▶ Stored data
########################################

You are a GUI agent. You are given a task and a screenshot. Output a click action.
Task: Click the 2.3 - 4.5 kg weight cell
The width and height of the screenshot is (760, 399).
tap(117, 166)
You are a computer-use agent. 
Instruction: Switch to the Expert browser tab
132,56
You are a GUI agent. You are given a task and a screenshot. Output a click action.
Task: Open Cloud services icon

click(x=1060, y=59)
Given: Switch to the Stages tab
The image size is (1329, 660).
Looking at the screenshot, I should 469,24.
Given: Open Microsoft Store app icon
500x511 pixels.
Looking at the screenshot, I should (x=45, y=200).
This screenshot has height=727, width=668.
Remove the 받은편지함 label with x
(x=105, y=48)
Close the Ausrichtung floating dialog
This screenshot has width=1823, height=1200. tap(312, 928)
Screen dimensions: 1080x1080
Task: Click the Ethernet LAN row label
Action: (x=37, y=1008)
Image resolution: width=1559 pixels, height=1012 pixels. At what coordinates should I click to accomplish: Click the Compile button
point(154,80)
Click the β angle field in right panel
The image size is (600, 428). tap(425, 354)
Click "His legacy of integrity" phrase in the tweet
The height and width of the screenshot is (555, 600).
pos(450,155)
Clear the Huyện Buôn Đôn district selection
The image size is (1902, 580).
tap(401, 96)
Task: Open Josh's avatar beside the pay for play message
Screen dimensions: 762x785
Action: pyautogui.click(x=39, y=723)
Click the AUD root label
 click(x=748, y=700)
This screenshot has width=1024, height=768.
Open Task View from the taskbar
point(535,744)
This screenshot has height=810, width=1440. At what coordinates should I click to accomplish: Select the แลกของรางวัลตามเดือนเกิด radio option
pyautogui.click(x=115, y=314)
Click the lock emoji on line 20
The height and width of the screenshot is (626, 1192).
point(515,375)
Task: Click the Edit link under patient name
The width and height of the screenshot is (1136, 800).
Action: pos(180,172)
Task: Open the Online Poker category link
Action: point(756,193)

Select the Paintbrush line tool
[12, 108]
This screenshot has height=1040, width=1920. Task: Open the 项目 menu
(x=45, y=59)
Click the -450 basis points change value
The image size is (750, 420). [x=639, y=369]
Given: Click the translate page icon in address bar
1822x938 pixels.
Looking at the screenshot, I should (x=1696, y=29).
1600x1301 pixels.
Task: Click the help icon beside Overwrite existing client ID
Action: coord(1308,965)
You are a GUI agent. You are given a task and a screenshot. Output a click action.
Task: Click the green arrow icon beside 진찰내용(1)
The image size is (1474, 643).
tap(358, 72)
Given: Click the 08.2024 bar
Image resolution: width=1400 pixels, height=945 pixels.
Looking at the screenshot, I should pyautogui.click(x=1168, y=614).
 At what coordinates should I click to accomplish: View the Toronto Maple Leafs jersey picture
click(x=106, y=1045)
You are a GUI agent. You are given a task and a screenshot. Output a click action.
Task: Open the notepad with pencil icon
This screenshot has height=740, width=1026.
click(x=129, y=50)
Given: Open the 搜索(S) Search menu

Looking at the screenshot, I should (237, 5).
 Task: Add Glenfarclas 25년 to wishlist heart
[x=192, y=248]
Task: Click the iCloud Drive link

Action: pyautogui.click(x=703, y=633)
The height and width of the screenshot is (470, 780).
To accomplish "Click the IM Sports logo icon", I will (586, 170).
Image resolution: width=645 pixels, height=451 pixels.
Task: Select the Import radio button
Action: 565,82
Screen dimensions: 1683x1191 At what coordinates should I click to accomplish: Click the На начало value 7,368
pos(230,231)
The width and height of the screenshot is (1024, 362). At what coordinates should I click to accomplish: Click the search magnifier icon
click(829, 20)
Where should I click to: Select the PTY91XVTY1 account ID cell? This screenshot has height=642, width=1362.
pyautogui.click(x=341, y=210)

########################################

When you retype the entries above, keep every line identical to the source.

You are a GUI agent. You are given a task and a screenshot. Output a click action.
Task: Click the 2.3 - 4.5 kg weight cell
The width and height of the screenshot is (760, 399).
tap(117, 166)
You are a computer-use agent. 
Instruction: Switch to the Expert browser tab
132,56
You are a GUI agent. You are given a task and a screenshot. Output a click action.
Task: Open Cloud services icon

click(x=1060, y=59)
Given: Switch to the Stages tab
The image size is (1329, 660).
Looking at the screenshot, I should 469,24.
Given: Open Microsoft Store app icon
500x511 pixels.
Looking at the screenshot, I should (x=45, y=200).
This screenshot has height=727, width=668.
Remove the 받은편지함 label with x
(x=105, y=48)
Close the Ausrichtung floating dialog
This screenshot has width=1823, height=1200. tap(312, 928)
Screen dimensions: 1080x1080
Task: Click the Ethernet LAN row label
Action: (x=37, y=1008)
Image resolution: width=1559 pixels, height=1012 pixels. At what coordinates should I click to accomplish: Click the Compile button
point(154,80)
Click the β angle field in right panel
The image size is (600, 428). tap(425, 354)
Click "His legacy of integrity" phrase in the tweet
The height and width of the screenshot is (555, 600).
pos(450,155)
Clear the Huyện Buôn Đôn district selection
The image size is (1902, 580).
tap(401, 96)
Task: Open Josh's avatar beside the pay for play message
Screen dimensions: 762x785
Action: pyautogui.click(x=39, y=723)
Click the AUD root label
 click(x=748, y=700)
This screenshot has width=1024, height=768.
Open Task View from the taskbar
point(535,744)
This screenshot has height=810, width=1440. At what coordinates should I click to accomplish: Select the แลกของรางวัลตามเดือนเกิด radio option
pyautogui.click(x=115, y=314)
Click the lock emoji on line 20
The height and width of the screenshot is (626, 1192).
point(515,375)
Task: Click the Edit link under patient name
The width and height of the screenshot is (1136, 800).
Action: pos(180,172)
Task: Open the Online Poker category link
Action: point(756,193)

Select the Paintbrush line tool
[12, 108]
This screenshot has height=1040, width=1920. Task: Open the 项目 menu
(x=45, y=59)
Click the -450 basis points change value
The image size is (750, 420). [x=639, y=369]
Given: Click the translate page icon in address bar
1822x938 pixels.
Looking at the screenshot, I should (x=1696, y=29).
1600x1301 pixels.
Task: Click the help icon beside Overwrite existing client ID
Action: coord(1308,965)
You are a GUI agent. You are given a task and a screenshot. Output a click action.
Task: Click the green arrow icon beside 진찰내용(1)
The image size is (1474, 643).
tap(358, 72)
Given: Click the 08.2024 bar
Image resolution: width=1400 pixels, height=945 pixels.
Looking at the screenshot, I should pyautogui.click(x=1168, y=614).
 At what coordinates should I click to accomplish: View the Toronto Maple Leafs jersey picture
click(x=106, y=1045)
You are a GUI agent. You are given a task and a screenshot. Output a click action.
Task: Open the notepad with pencil icon
This screenshot has height=740, width=1026.
click(x=129, y=50)
Given: Open the 搜索(S) Search menu

Looking at the screenshot, I should (237, 5).
 Task: Add Glenfarclas 25년 to wishlist heart
[x=192, y=248]
Task: Click the iCloud Drive link

Action: pyautogui.click(x=703, y=633)
The height and width of the screenshot is (470, 780).
To accomplish "Click the IM Sports logo icon", I will (586, 170).
Image resolution: width=645 pixels, height=451 pixels.
Task: Select the Import radio button
Action: 565,82
Screen dimensions: 1683x1191 At what coordinates should I click to accomplish: Click the На начало value 7,368
pos(230,231)
The width and height of the screenshot is (1024, 362). At what coordinates should I click to accomplish: Click the search magnifier icon
click(829, 20)
Where should I click to: Select the PTY91XVTY1 account ID cell? This screenshot has height=642, width=1362.
pyautogui.click(x=341, y=210)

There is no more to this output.